Ablation specificity increases with depth, indicating a transition to semantically localized causal mechanisms. The same mode-based protocol manipulates superordinate taxonomies (e.g., "dog" classes), showing general applicability to higher-level representation control.
The method extends traditional saliency analysis by mapping input regions driving mode contributions, decomposing the standard input-output gradient into mode-specific pathways. Contribution maps reveal interpretable visual features (e.g., parts, textures) causally linked to classification output, aspects often missed in activation-based explanations.
Figure 7: Visualization of input regions contributing through modes across classes, demonstrating compositional, interpretable features (e.g., shiny wood, hands, etc.).
Application to Biological Neural Networks
CODEC is applied to convolutional models fit to retinal ganglion cell (RGC) responses under natural stimuli, using surprisal as a target. Modes correspond to combinatorial activity of interneurons—mirroring biological mechanisms for dynamic receptive field generation. Clustering of RGCs in mode space recovers known functional classes, and analysis of instantaneous receptive fields under mode activation recapitulates experimentally observed diversity (from center-surround to oriented textures).
Figure 8: Decomposition of retinal CNN shows that sparse contribution modes generate dynamic receptive fields and drive cell clusters mirroring biological interneuron population functions.
Application to ViT-B demonstrates that contributions, not activations, remain sparse across token features, MLP, and attention layers. Contribution modes again yield greater specificity in output manipulation via ablation, despite computational strategy differences (lack of spatial equivariant bias). Attention head analysis finds minimal specialization, with causal contributions distributed micro-scale across heads.
Implications, Limitations, and Future Directions
CODEC establishes sparse, causally interpretable units—contribution modes—as foundational for network analysis, bridging the gap between human conceptual reasoning and network mechanistic function. The framework supports compositionally explicit manipulation in both artificial and biological systems, providing a pathway to principled explainable AI and neuroscientific hypothesis generation. It directly augments prior concept-based explainability [Kim et al., TCAV] and dictionary learning approaches for monosemantic decomposition [Bricken et al., 2023], but critically emphasizes causal necessity/sufficiency, not just representation.
Practically, the mechanism enables targeted control of model outputs (for safe AI design, robustness, and transfer), and theoretically, suggests that deep networks internally organize computation into sparse, high-dimensional motifs corresponding to output behaviors.

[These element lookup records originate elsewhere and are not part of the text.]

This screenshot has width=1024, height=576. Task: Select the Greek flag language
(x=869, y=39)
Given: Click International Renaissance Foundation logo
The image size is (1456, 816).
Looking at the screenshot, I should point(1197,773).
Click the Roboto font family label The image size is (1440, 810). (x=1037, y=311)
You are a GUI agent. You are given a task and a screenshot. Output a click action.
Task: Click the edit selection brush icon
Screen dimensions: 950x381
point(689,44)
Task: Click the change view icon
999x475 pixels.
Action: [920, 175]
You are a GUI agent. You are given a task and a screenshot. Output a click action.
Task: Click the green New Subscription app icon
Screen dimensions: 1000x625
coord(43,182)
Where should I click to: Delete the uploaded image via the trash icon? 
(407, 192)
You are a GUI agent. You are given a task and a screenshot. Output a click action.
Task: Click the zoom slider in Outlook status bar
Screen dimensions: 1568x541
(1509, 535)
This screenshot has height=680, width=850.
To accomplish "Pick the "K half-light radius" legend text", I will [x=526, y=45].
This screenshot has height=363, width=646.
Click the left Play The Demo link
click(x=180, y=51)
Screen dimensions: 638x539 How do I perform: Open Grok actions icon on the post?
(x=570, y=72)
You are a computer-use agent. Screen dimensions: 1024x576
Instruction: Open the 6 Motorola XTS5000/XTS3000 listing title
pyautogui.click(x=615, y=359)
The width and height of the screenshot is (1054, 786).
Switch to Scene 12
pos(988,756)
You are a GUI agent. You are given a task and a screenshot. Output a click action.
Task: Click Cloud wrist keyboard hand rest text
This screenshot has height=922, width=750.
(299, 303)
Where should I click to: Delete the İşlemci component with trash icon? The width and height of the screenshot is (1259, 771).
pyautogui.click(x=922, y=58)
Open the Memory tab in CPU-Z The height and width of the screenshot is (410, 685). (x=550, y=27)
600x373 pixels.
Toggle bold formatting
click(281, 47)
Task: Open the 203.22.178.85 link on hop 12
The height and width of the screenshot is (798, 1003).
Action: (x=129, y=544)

Limitations include restriction to certain architectures (primarily CNNs for full attribution completeness), partial analysis of sequence models and LLMs, and computational cost for contribution analysis in large-scale models. The framework is architecturally agnostic but further research is needed for optimal reduction strategies in transformer architectures. Extending CODEC to LLMs and multitask systems could facilitate modular compositionality in neural computation design.
Conclusion
Contribution Decomposition via CODEC represents a rigorous step toward mechanistic causal interpretability in neural networks. By focusing on contributions rather than activations and extracting sparse modes representing coordinated causal actions, the framework facilitates control, visualization, and biological relevance beyond what is accessible with standard representation-based interpretability. This approach lays the groundwork for principled manipulation and understanding of complex hierarchical neural computations across domains.